Rather, she’s more in line with fellow personal finance personality Ramit Sethi — a millionaire who rents because “it fits the season of [his] life.”
If home ownership isn’t right for your life at this point, you could consider necessity-based real estate as a way to invest in this asset in the commercial sector.
Private equity firm First National Realty Partners makes necessity-based real estate easily accessible.
With FNRP’s platform, accredited investors can invest in institutional-quality, grocery-anchored real estate investments without having to find deals on their own. FNRP’s team of experts manages the entire investment process so you can feel confident taking advantage of this asset.
Private real estate funds
When Dunlap was in her early twenties, her career took off, to the extent that her “well-intentioned parents” encouraged her to buy property at the age of 22, because they thought “renting is throwing money down the drain.”

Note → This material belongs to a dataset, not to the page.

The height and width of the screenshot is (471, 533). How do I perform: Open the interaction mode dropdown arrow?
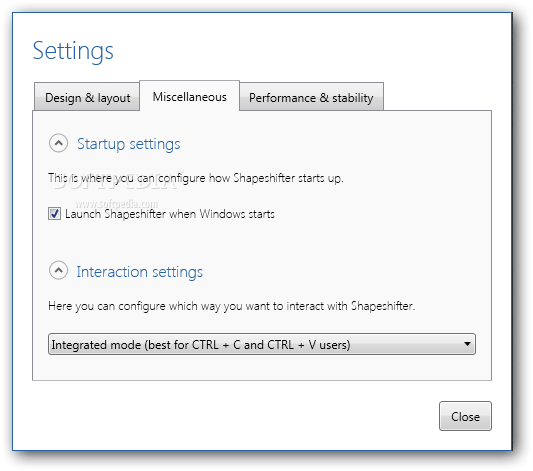point(467,344)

The only property she could afford at the time was a small condo, located an hour outside of Seattle and a good distance away from her friends. She put an offer in but backed out at the eleventh hour — a move she now describes as “one of the best decisions I’ve ever made.”
If you’re looking for another viable option for profiting off the real estate market, without having to take out a mortgage or become a landlord, consider investing in a private real estate fund.

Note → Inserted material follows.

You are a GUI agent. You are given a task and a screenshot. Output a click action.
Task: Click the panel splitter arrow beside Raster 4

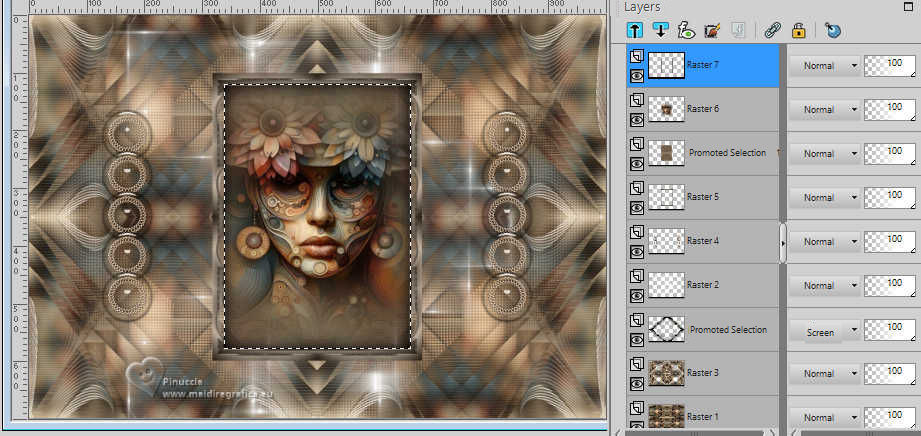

With private equity real estate funds, you can get access to a wide range of different real estate investments, such as residential, commercial or real estate debt, meaning you aren't keeping all of your money tied to the fortunes of a single property.
With Fundrise , you can invest in several different real estate funds, each calibrated for consistent growth. Fundrise's real estate funds include a wide range of assets, including residential and commercial properties and real estate loans, ensuring diversification within your portfolio. Unlike most private real estate funds, which require institutional-level capital to get into, Fundrise has a minimum investment threshold of $10.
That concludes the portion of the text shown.